The Purdue approach measures the mass of the particle, which is done by using a laser to track the movement of cantilevers that are 4 to 5 µm long, 1 to 2 µm wide, and 20 to 30 µm thick. Thousands of cantilevers can be manufactured on a single wafer, and many can be built on an individual chip.
At room temperature, these cantilevers vibrate up and down like miniature diving boards. This natural resonant frequency changes when a particle lands on the cantilever.
Spotting that change, Bashir says, enabled the researchers to weigh a single virus.
Bashir plans to drive the springboard with an external oscillator, which will up the sensitivity. He also wants to detect the motion electrically, which will make the overall system more compact. But the main enhancement will be the addition of a coating, which will make the cantilever respond only to a particular type of particle—a given virus or a specific pathogen.

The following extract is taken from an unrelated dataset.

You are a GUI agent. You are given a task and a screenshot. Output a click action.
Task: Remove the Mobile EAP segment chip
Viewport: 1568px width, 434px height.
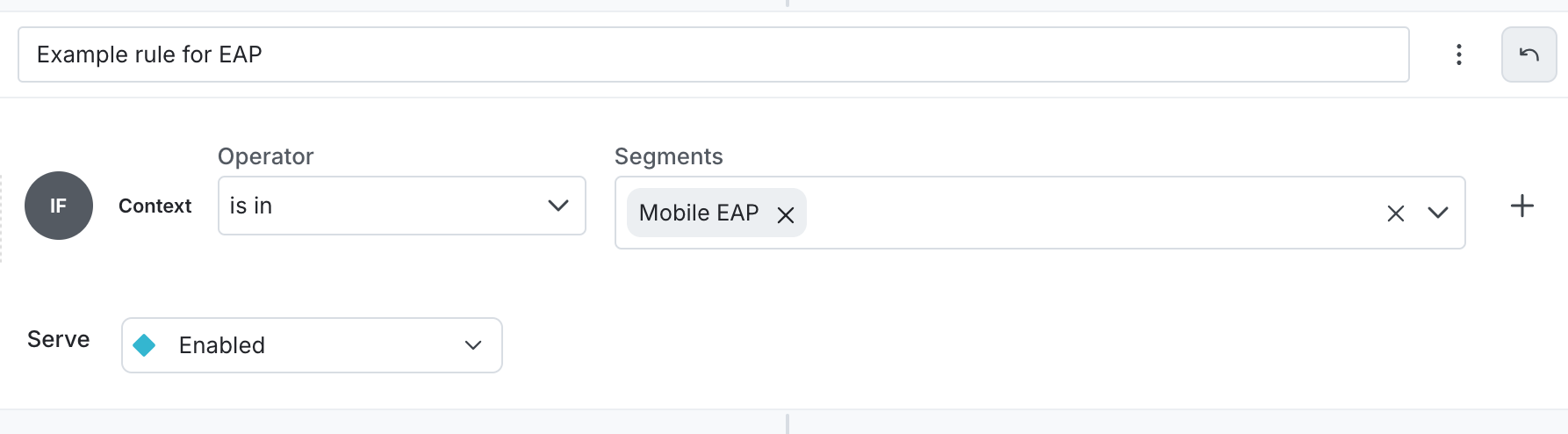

The Purdue approach, which measures the mass, isn't the only way to detect small particles with cantilevers. Years ago, Oak Ridge researchers produced microcantilevers that responded to stress, bending as film forms on their surface due to molecular interactions.
This approach is being commercialized by Protiveris, which is developing products that spot protein-to-protein interactions. While the market may eventually be in drug discovery, nanotechnology/biotechnology research, and homeland defense, that isn't the case today.
“Our initial customers are actually going to be in the government and university labs,” says Robert Menzi, chief operating officer of Protiveris.
Stress-dependent microcantilevers can't detect an individual particle, but Oak Ridge scientist Thomas Thundat notes that the lower limit depends on the chemistry involved, the cantilever, and the detection scheme. Today, he says, “We can detect 1/1000th of a layer of molecular adsorption.”
The technique could be used for particle detection of airborne contaminants. Either the stress or mass-driven cantilever technique could yield systems that cost less, are more compact, and are more specific than today's particle counters.
Before that happens, however, further research is needed. Problems such as how to deliver the particle-bearing air stream to the microcantilevers have to be solved. Indications are that it will be some time before these issues are worked out.
Purdue's Bashir notes that he hasn't done any research specifically looking at microcantilevers as a general particle counter. Furthermore, Bob Moss, vice president of engineering at laser particle counter maker Hach Ultra Analytics (Grants Pass, Ore.), says his company hasn't actively been monitoring the development of microcantilevers, which are a form of microelectromechanical systems (MEMS), for particle detection applications.